• **Working data**
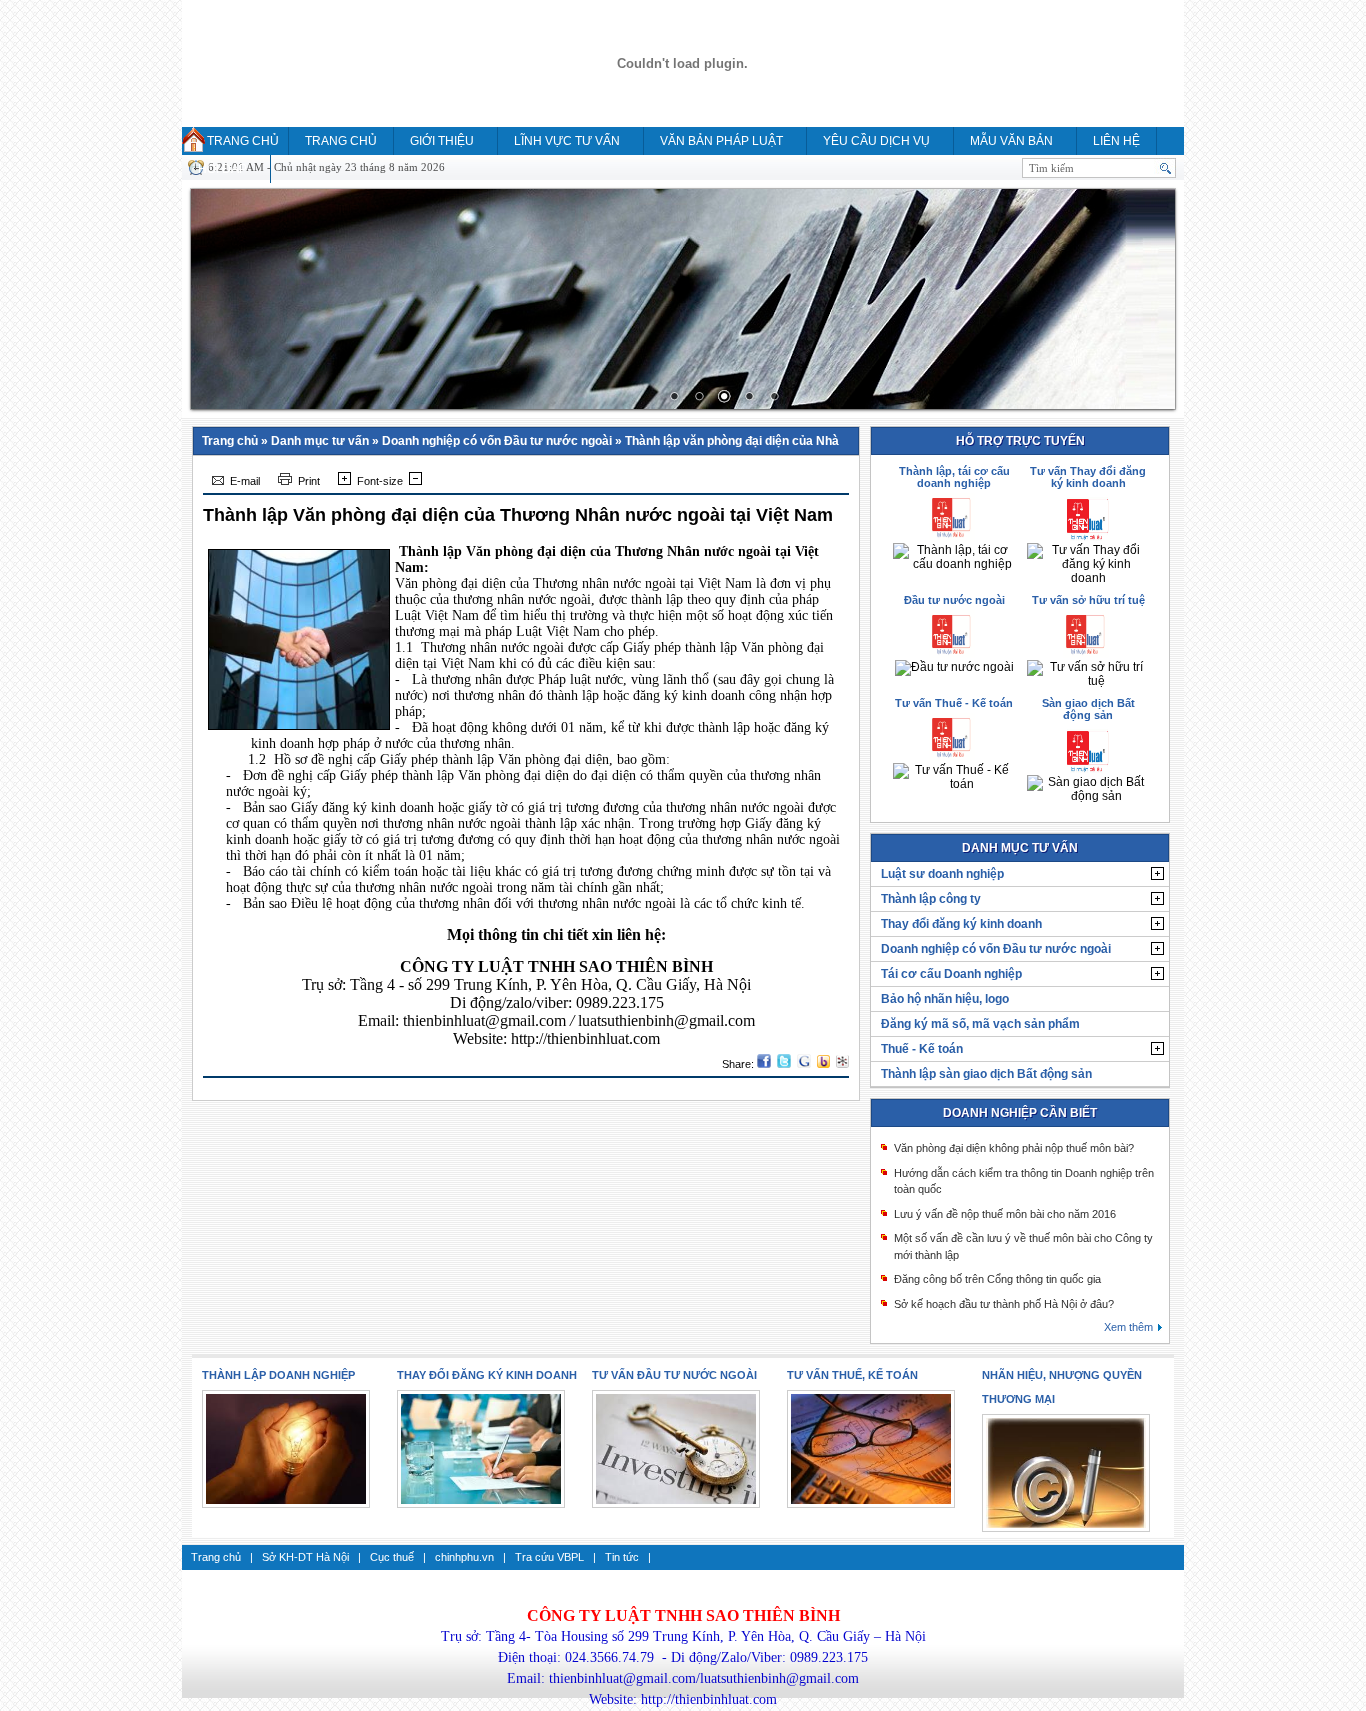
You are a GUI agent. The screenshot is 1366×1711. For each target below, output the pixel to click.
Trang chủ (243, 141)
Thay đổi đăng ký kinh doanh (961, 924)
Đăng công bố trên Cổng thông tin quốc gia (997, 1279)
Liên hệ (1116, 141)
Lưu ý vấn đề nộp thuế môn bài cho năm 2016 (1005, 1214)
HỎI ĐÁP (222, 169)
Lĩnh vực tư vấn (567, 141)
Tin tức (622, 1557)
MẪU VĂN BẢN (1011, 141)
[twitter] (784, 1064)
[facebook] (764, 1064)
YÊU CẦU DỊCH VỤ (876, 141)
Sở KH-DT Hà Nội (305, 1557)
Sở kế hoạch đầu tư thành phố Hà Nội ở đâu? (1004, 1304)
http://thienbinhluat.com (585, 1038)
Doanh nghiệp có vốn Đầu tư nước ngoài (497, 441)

• **Work to be completed**
Copy nothing but the lines from the start of the entries through the line with "Liên hệ (1116, 141)". Write them out exactly, without pictures.

• **Answer section**
You are a GUI agent. The screenshot is 1366×1711. For each target below, output the pixel to click.
Trang chủ (243, 141)
Thay đổi đăng ký kinh doanh (961, 924)
Đăng công bố trên Cổng thông tin quốc gia (997, 1279)
Liên hệ (1116, 141)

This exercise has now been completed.